Crown Heights, Dinkins and the Do-Nothing Jewish Establishment

Letter to the New York Post, April 9, 1998 (never published)

Former mayor David Dinkins' recent outburst about the "Park Avenue Jews" was in part an attempt to rationalize his own paralysis of will during the Crown Heights pogrom. But the Post's editorial response to Dinkins (April 8, 1998) also included some egregious rationalizing.

New York Mayor David Dinkins was voted out of office for failing to crack down swiftly on the Crown Heights rioters in 1991. Unfortunately the leaders of the major Jewish organizations (including the ADL's Abe Foxman), who acquitted themselves no better than Dinkins, could not be removed from office because the Jewish community lacks any system of accountability and does not recognize the need to hold appeasers strictly accountable.

The Post would have us believe that the mainstream Manhattan-based Jewish organizations responded "within hours" to the violence in Crown Heights, rallying "to the aid of their oppressed co-religionists." In fact, as was widely documented in the pogrom's aftermath, the mainstream Jewish organizations did very little except issue tepid press releases.

This has been noted in many Post columns, as well as in the Jewish weeklies and many other newspapers, over the years. No less an authority than the ADL's Abe Foxman has acknowledged that the response of the major Jewish organizations was too little and too late.

These organizations are well funded and politically adept. They clearly had the capacity to exert immediate and massive pressure on the Dinkins administration. Within 24 hours of the pogrom's unfolding, they could have staged an emergency rally in front of City Hall, bombarded the mayor's office with thousands of phone calls and telegrams, and held a televised press conference inside Crown Heights with the personal attendance of the top leaders of every major Jewish organization: all with the demand for an immediate police crackdown on the rioters, not just vague calls for calmness and a racial "dialogue."

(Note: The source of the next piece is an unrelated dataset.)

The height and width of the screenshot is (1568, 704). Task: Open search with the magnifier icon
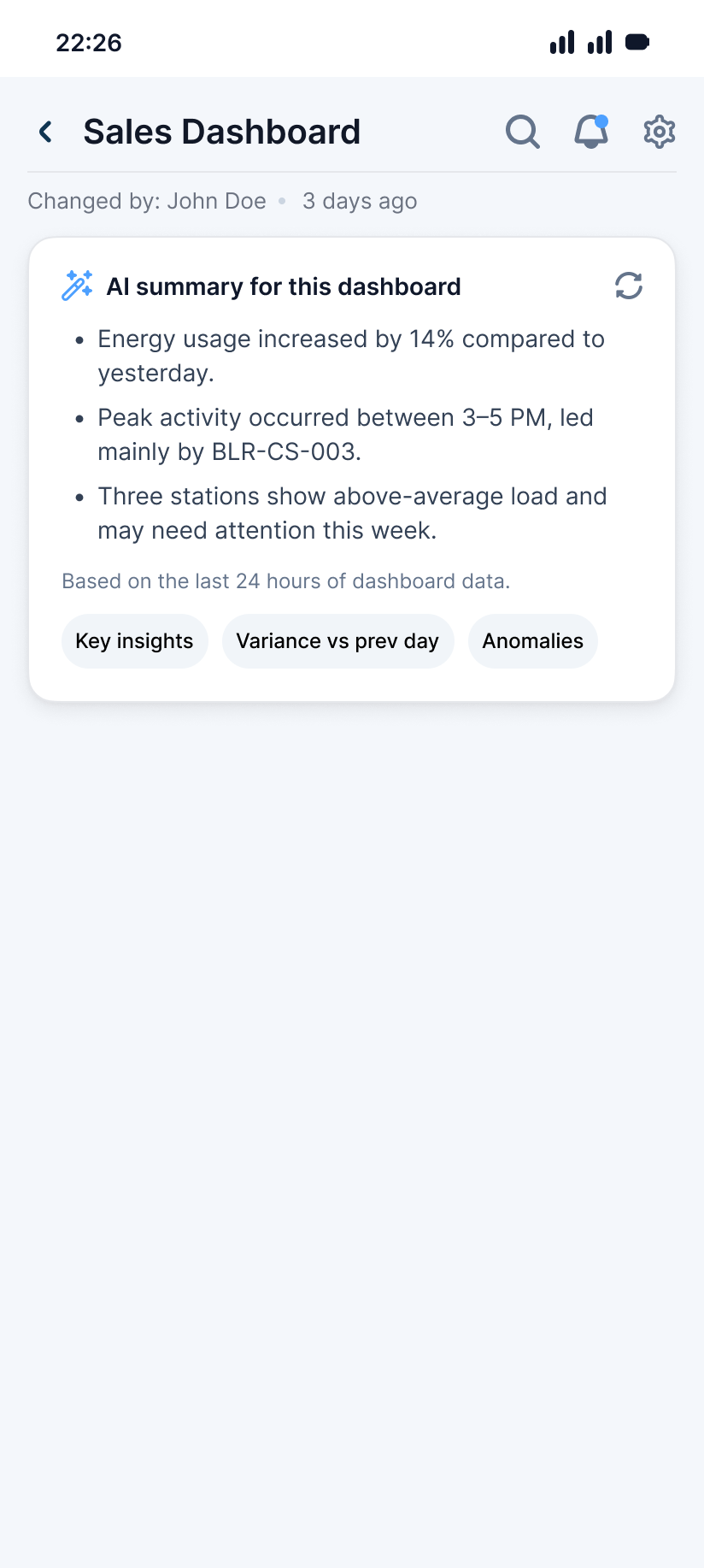(x=522, y=132)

In addition, these organizations could have prevailed on the most influential New Yorkers in business and politics (including Dinkins' own liberal advisors and tennis partners) to privately give Dinkins an ultimatum: stop the violence or else we'll withdraw our political support from you (I, for one, cannot believe this would not have worked).

Undeniably, the Jewish leadership was unprepared for Crown Heights and experienced, like Dinkins, a failure of will. To cover up this failure, as the Post editorial attempts to do, only makes it all the more likely that the Jewish community will yet again be unprepared when the next anti-Semitic flare-up occurs.

Or does the Post really believe that in this era of Arab-sponsored bombings in lower Manhattan and Farrakhan/Sharpton rantings in the inner city (and thousands of Militia members training with assault weapons in the heartland for an apocalyptic showdown with what they see as a "Zionist" dominated U.S. Government), the leadership of American Jews can simply go back to sleep?